### ВЫБРАННЫЙ ОТРЫВОК

Историю семьи в своей научно-исследовательской работе описала внучка Мадара. Она выяснила, что бабушкин отец – Мадарин прадед Карлис – в годы нацистской оккупации служил в Арлавском полицейском участке. В 1945-м Карлис полгода скрывался от советских оккупационных властей на чердаке клети в Биржлауки. Потом его нашли, арестовали и отправили в Воркуту. Лига родилась уже после его высылки, и отца нет ни на одной ее детской фотографии. Она впервые увидела отца много позднее, когда ей было уже 11 лет.
Зато сохранилось фото с матерью: «Это до ее высылки, летом 1948 года. И вот тут – уже когда мама вернулась, наша встреча на конфирмации брата. И здесь – наш дом, мы с братом спускаемся сверху. Здесь вот тоже без присмотра взрослых, конечно. Мы все время были без родителей, потому что с мамой в семье я прожила всего до двух с половиной лет. А с папой – ни дня в своей жизни».
Арест отца и ссылка матери разлучили семью. Но в списках на депортацию были и дети. Однако в Сибирь попала только Герта – детей спасли. Как – тоже выяснила и описала в своей научной работе Мадара.
25 марта 1949 года приехали представители советских властей, но Герты в тот момент не было дома. Семье объявили, что высылке подлежат Герта и ее дети – семилетний Эдвин и двухлетняя Лига. Поэтому было решено никого не забирать тем вечером, но их предупредили: если на следующее утро Герта не явится, вывезут в Сибирь всех скопом.

######
### БЛОК ДАННЫХ

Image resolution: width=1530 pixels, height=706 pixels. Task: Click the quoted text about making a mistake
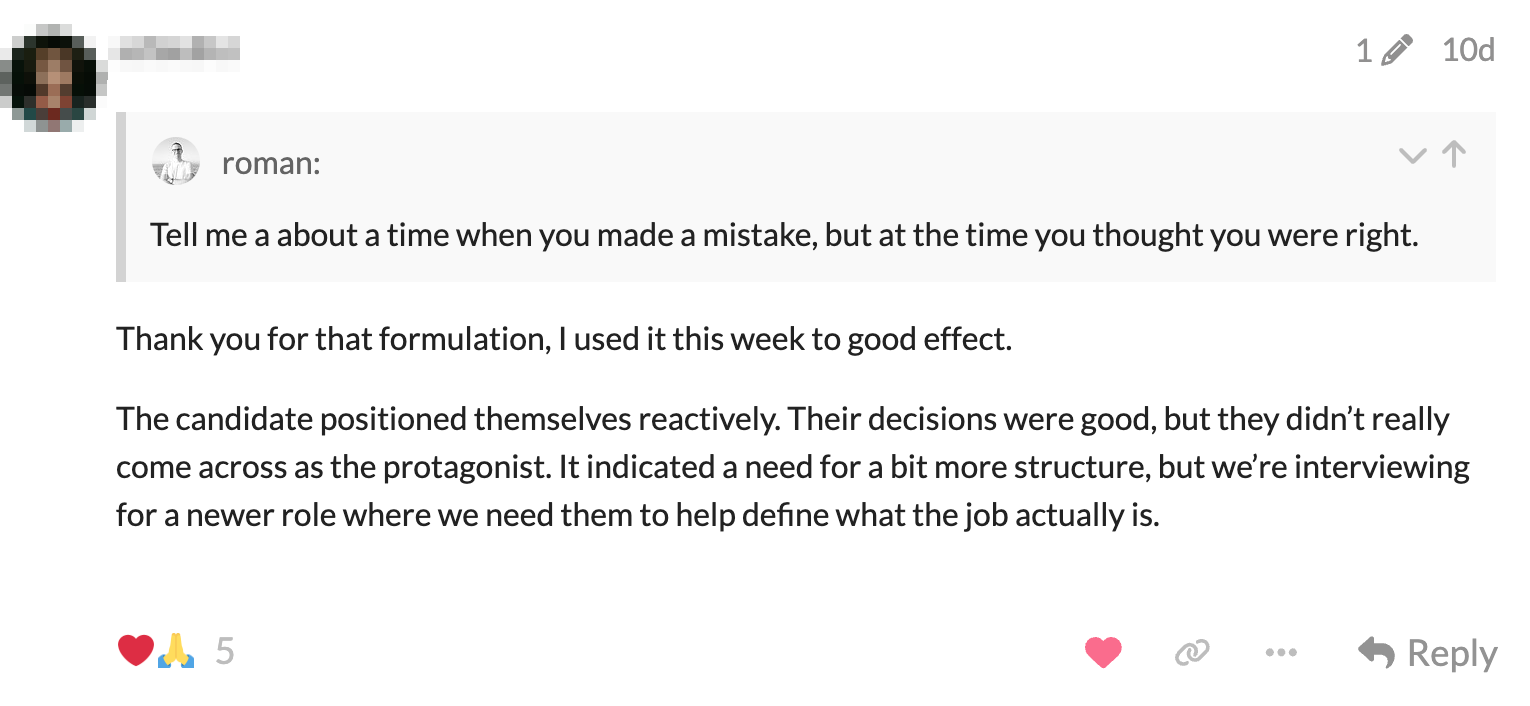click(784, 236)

######
### БЛОК ДАННЫХ

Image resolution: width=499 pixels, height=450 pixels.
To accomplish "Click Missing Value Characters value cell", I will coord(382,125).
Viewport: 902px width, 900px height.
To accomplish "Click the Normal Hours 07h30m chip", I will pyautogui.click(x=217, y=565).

######
### БЛОК ДАННЫХ

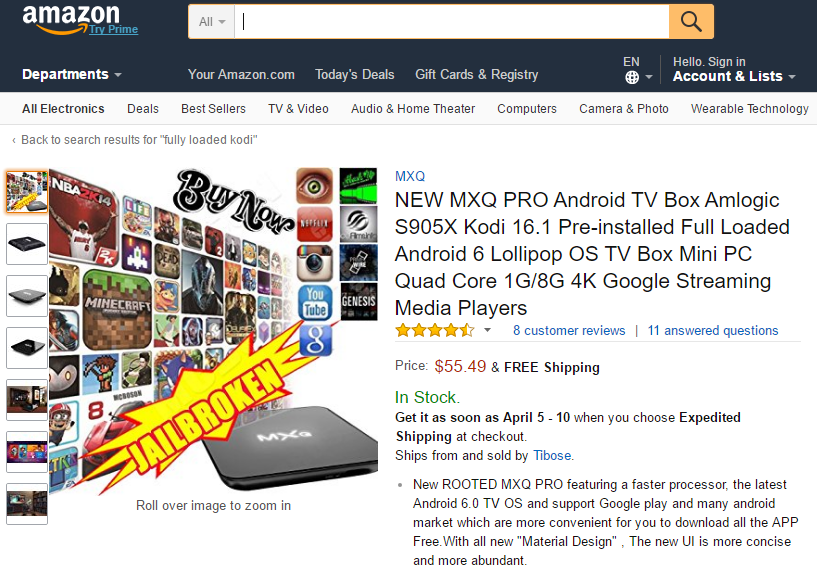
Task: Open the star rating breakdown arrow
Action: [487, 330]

######

ЗАДАНИЕ 1 >>
Процитируйте из отрывка о семье Мадары всё от «25 марта 1949» и ниже вплоть до «Сибирь всех скопом.».
ЗАДАНИЕ 2 >>
Где, согласно отрывку о семье Мадары, служил Карлис в годы нацистской оккупации?
ЗАДАНИЕ 3 >>
Что следует дальше в рассказе о высылке семьи Герты? Продолжите его после последнего приведенного предложения.
Пункты из блоков данных для этой работы не нужны.

ОТВЕТ 1 >>
25 марта 1949 года приехали представители советских властей, но Герты в тот момент не было дома. Семье объявили, что высылке подлежат Герта и ее дети – семилетний Эдвин и двухлетняя Лига. Поэтому было решено никого не забирать тем вечером, но их предупредили: если на следующее утро Герта не явится, вывезут в Сибирь всех скопом.

ОТВЕТ 2 >>
В Арлавском полицейском участке.

ОТВЕТ 3 >>
26 марта Герта вернулась и была арестована. Но тут начинается довольно таинственная история спасения детей. Братик за какое-то время до того проглотил щелочь, обжег горло и пищевод. Ему требовалось постоянное наблюдение у врача. Когда за семьей снова приехали, на помощь позвали соседа, сумевшего растолковать пришельцам, чем болен ребенок и почему его нельзя увозить.
«И мы потом с бабушкой говорили: почему же бабушку не забрали, она ведь не была больна. Она была на тот момент здоровым двухлетним ребенком. Так что это вопрос – почему? - говорит Мадара. – Почему детям позволили остаться? Почему военных убедила болезнь братика? Почему они сжалились над двухлетней сестричкой?»
Семья искала ответ в архивах. В протоколе на вывоз карандашом вписано имя Герты, ее фамилия и год рождения. Чья-то рука начала было писать по-русски имя Эдвина – но затем оно было зачеркнуто и больше нигде не появляется. Уникальная запись подтверждает воспоминания членов семьи о спасении, но не дает ответа на вопрос – как же это получилось.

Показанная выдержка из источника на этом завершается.